Doku

Ein letzter Höhepunkt

Martin Scorsese stellt sein neues Dokufilm-Projekt vor

Bevor heute Abend die Gewinner der Berlinale gekürt werden, hatte das Festival am Freitag noch einmal hohen Besuch: Mit Martin Scorsese besuchte einer der Säulenheiligen des zeitgenössischen Kinos das Festival und brachte einen neuen, allerdings noch nicht ganz fertigen Film mit. War der New Yorker Regisseur in jungen Jahren noch ein Außenseiter des US-Kinos, dessen radikale Filme das Establishment vor den Kopf stießen, ist Scorsese heute längst kanonisiert. Seinen Regie-Oscar bekam er 2007, er dreht gefeierte Filme (aktuell „Wolf of Wall Street“) und dürfte in den nächsten Jahren so ziemlich jeden Ehrenpreis fürs Lebenswerk erhalten.

Auch bei der Berlinale ist Scorsese längst Stammgast: 2003 war „Gangs of New York“ Abschluss-, 2008 „Shine a Light“ Eröffnungsfilm, 2010 wurde „Shutter Island“ gezeigt, nun also eine noch nicht betitelte Dokumentation über die New York Review of Books. Mit Koregisseur David Tedeschi präsentierte Scorsese am Freitag im Haus der Berliner Festspiele 70 Minuten aus dem Werk und wurde schon bejubelt, bevor eine Sekunde Film zu sehen war.

Wenn große Spielfilmregisseure auch zur dokumentarischen Form greifen, wird das oft belächelt, die Ergebnisse als Nebenwerk abgetan. Gerade bei Scorsese könnte man falscher nicht liegen, begann seine Karriere doch als Schnittmeister beim legendären „Woodstock“-Film, drehte er immer wieder Dokumentationen, seit 2001 allein acht. Das bildet einen interessanten Kontrast zu den Spielfilmen. So teuer dreht Scorsese inzwischen, dass er dem Markt Tribut zahlen muss und kaum noch die künstlerische Freiheit genießt, die er einst hatte. Die lebt er heute inzwischen in der dokumentarischen Form aus.

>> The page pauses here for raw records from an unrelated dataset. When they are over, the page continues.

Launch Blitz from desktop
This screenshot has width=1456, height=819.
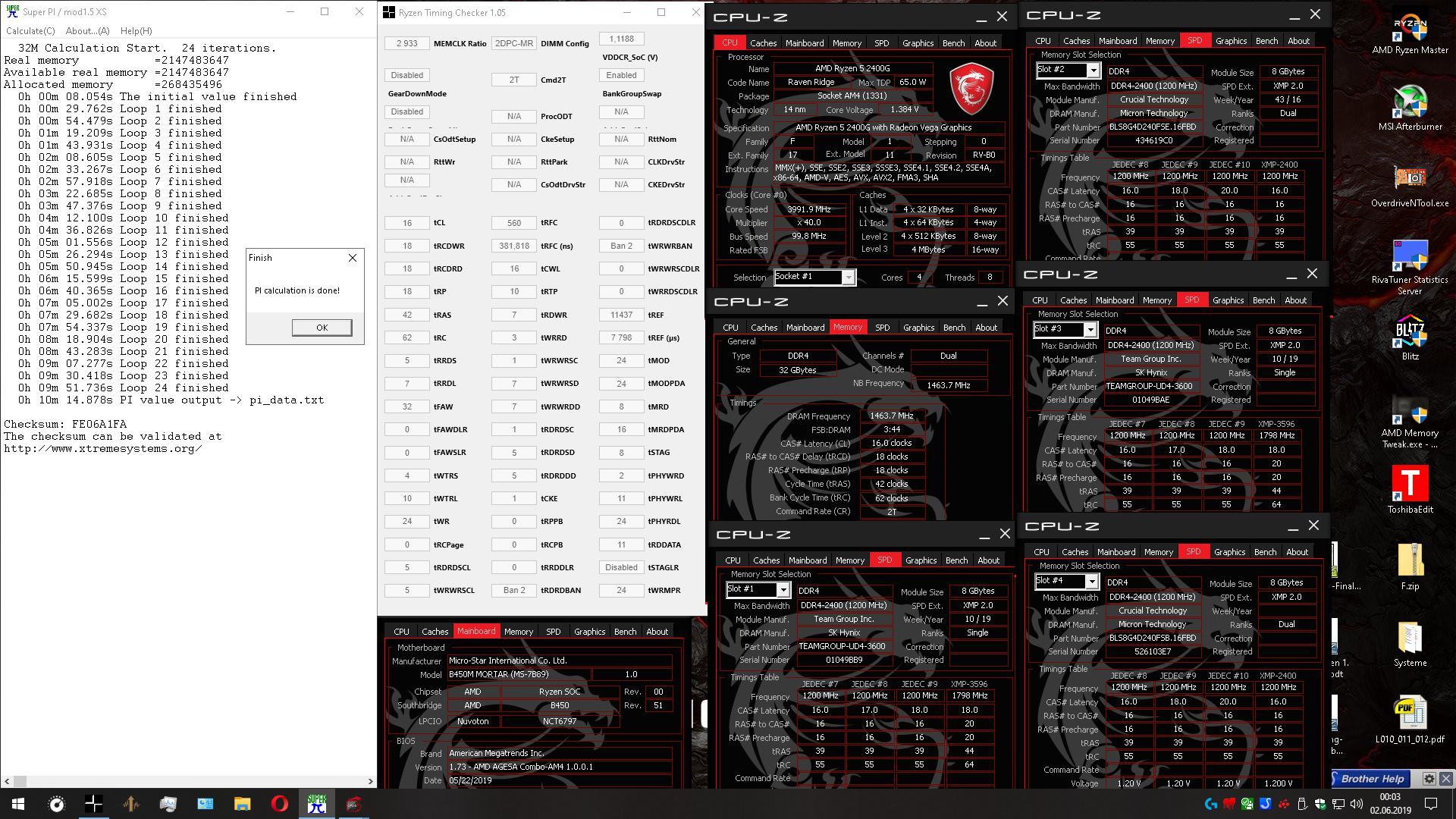[1410, 334]
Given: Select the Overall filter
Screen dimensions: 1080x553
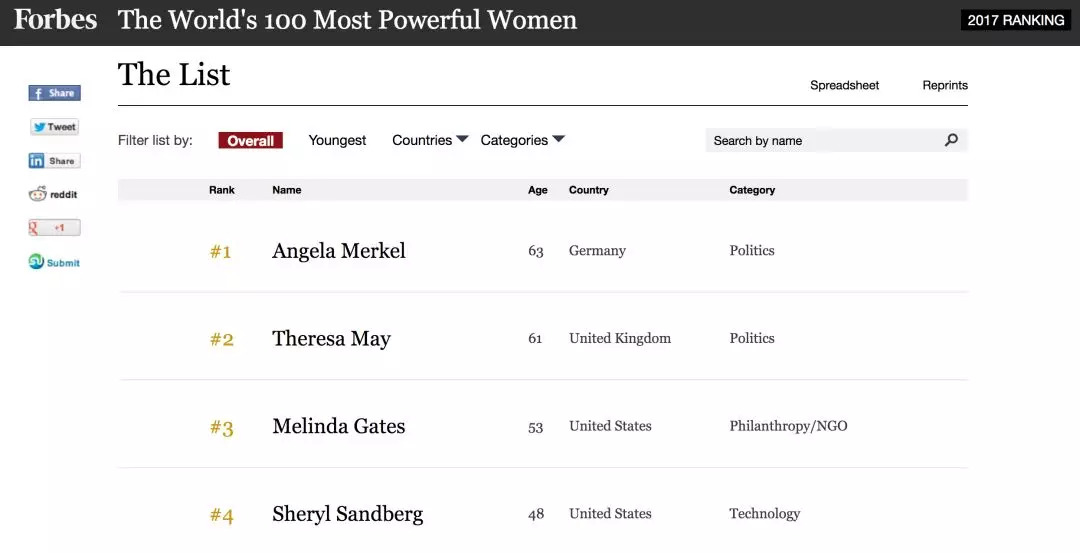Looking at the screenshot, I should [x=250, y=141].
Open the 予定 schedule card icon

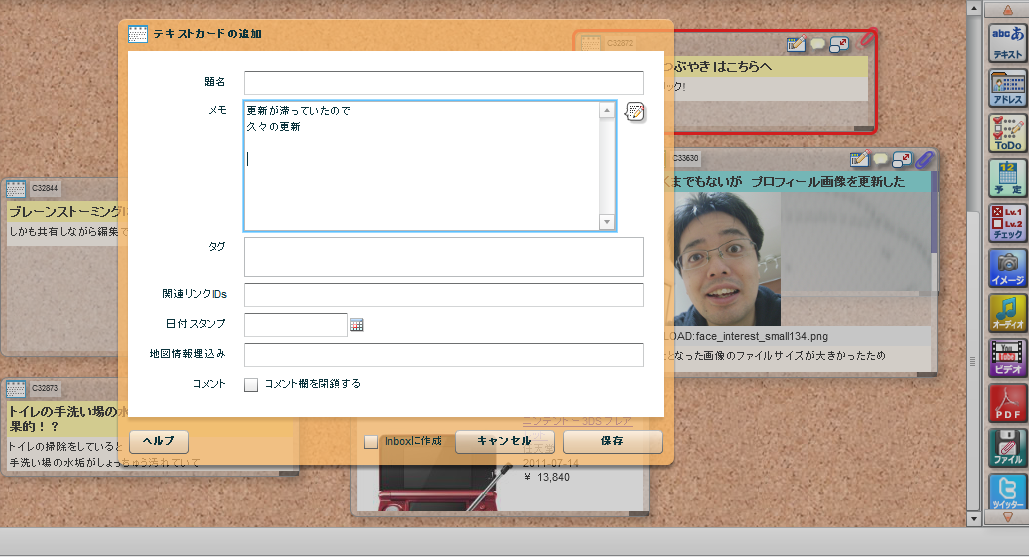coord(1007,177)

Viel persönlicher als die stilistisch perfekten, aber doch auch kalten Spielfilme wirkt da ein Film wie „George Harrison: Living in the Material World“ oder „Letter to Elia“, eine Ode an Elia Kazan. Auch der aktuelle New York Review of Books-Film verrät viel über das, was Scorsese in den 50 Jahren des Bestehens an dem Literaturmagazin schätzte: Intellektuelle Stimulation, kontroverse Beschäftigung mit den relevanten Debatten der jeweiligen Zeit und nicht zuletzt den Themen, die New York, Scorseses Heimatstadt bewegten: Voller Begeisterung erzählt Scorsese da nach der Vorführung, wie er das Magazin entdeckte, wie es ihn in den 60er-Jahren, als er an der NYU Film studierte, als politischer und moralischer Leitfaden diente. „Ich bin im Westen von New York aufgewachsen, fast wie in einem kleinen sizilianischen Dorf, und die Lektüre der Zeitschrift aus der East Side öffnete mir eine neue Gedankenwelt“.

Angesichts zahlreicher Gäste auf dem Podium konnte Scorsese diesmal zwar nicht so ausführlich über Film reden, wie man es gewohnt ist, und auch das Publikum blieb bedauerlicherweise ausgeschlossen. Dennoch verhalf der immer noch enorm vitale Martin Scorsese der Berlinale noch zu einen letzten Höhepunkt.